What is expected: An exact copy of all the data is the expected answer.

Records for the task:
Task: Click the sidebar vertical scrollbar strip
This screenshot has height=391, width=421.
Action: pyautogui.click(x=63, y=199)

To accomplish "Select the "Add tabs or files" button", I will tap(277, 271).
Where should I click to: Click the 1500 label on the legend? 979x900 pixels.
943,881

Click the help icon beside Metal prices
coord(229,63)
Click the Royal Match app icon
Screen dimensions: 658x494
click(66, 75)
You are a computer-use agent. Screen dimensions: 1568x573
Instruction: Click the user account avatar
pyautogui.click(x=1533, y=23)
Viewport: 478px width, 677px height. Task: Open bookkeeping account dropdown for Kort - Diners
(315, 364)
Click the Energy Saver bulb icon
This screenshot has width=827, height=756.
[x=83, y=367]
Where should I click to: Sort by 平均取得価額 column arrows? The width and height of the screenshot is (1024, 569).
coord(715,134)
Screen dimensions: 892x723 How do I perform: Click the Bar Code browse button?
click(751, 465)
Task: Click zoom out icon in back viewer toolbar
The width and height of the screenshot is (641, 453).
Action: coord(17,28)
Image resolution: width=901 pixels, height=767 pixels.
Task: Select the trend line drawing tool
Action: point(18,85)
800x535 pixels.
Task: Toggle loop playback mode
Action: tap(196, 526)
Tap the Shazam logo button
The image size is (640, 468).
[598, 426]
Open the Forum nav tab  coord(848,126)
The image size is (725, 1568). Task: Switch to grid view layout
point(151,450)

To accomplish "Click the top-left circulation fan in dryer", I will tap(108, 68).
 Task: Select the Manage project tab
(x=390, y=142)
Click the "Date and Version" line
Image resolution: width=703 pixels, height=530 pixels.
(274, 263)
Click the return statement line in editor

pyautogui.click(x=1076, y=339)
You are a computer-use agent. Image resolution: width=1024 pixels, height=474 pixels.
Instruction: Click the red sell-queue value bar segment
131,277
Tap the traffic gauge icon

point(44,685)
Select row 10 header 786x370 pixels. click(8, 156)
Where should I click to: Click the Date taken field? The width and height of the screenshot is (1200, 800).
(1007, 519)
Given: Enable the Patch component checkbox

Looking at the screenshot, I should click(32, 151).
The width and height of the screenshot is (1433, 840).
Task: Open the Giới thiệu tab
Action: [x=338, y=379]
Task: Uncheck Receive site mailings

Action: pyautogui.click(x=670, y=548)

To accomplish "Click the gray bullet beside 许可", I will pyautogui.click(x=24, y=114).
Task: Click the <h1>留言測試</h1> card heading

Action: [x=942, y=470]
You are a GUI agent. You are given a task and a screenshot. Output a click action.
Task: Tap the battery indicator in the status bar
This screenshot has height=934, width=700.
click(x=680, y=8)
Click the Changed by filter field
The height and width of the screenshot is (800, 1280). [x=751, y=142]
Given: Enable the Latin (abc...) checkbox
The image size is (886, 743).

Result:
Task: Click the sidebar vertical scrollbar strip
This screenshot has height=391, width=421.
Action: pyautogui.click(x=63, y=199)

To accomplish "Select the "Add tabs or files" button", I will tap(277, 271).
Where should I click to: Click the 1500 label on the legend? 979x900 pixels.
943,881

Click the help icon beside Metal prices
coord(229,63)
Click the Royal Match app icon
Screen dimensions: 658x494
click(66, 75)
You are a computer-use agent. Screen dimensions: 1568x573
Instruction: Click the user account avatar
pyautogui.click(x=1533, y=23)
Viewport: 478px width, 677px height. Task: Open bookkeeping account dropdown for Kort - Diners
(315, 364)
Click the Energy Saver bulb icon
This screenshot has width=827, height=756.
[x=83, y=367]
Where should I click to: Sort by 平均取得価額 column arrows? The width and height of the screenshot is (1024, 569).
coord(715,134)
Screen dimensions: 892x723 How do I perform: Click the Bar Code browse button?
click(751, 465)
Task: Click zoom out icon in back viewer toolbar
The width and height of the screenshot is (641, 453).
Action: coord(17,28)
Image resolution: width=901 pixels, height=767 pixels.
Task: Select the trend line drawing tool
Action: point(18,85)
800x535 pixels.
Task: Toggle loop playback mode
Action: tap(196, 526)
Tap the Shazam logo button
The image size is (640, 468).
[598, 426]
Open the Forum nav tab  coord(848,126)
The image size is (725, 1568). Task: Switch to grid view layout
point(151,450)

To accomplish "Click the top-left circulation fan in dryer", I will tap(108, 68).
 Task: Select the Manage project tab
(x=390, y=142)
Click the "Date and Version" line
Image resolution: width=703 pixels, height=530 pixels.
(274, 263)
Click the return statement line in editor

pyautogui.click(x=1076, y=339)
You are a computer-use agent. Image resolution: width=1024 pixels, height=474 pixels.
Instruction: Click the red sell-queue value bar segment
131,277
Tap the traffic gauge icon

point(44,685)
Select row 10 header 786x370 pixels. click(8, 156)
Where should I click to: Click the Date taken field? The width and height of the screenshot is (1200, 800).
(1007, 519)
Given: Enable the Patch component checkbox

Looking at the screenshot, I should click(32, 151).
The width and height of the screenshot is (1433, 840).
Task: Open the Giới thiệu tab
Action: [x=338, y=379]
Task: Uncheck Receive site mailings

Action: pyautogui.click(x=670, y=548)

To accomplish "Click the gray bullet beside 许可", I will pyautogui.click(x=24, y=114).
Task: Click the <h1>留言測試</h1> card heading

Action: [x=942, y=470]
You are a GUI agent. You are given a task and a screenshot. Output a click action.
Task: Tap the battery indicator in the status bar
This screenshot has height=934, width=700.
click(x=680, y=8)
Click the Changed by filter field
The height and width of the screenshot is (800, 1280). [x=751, y=142]
Given: Enable the Latin (abc...) checkbox
The image size is (886, 743).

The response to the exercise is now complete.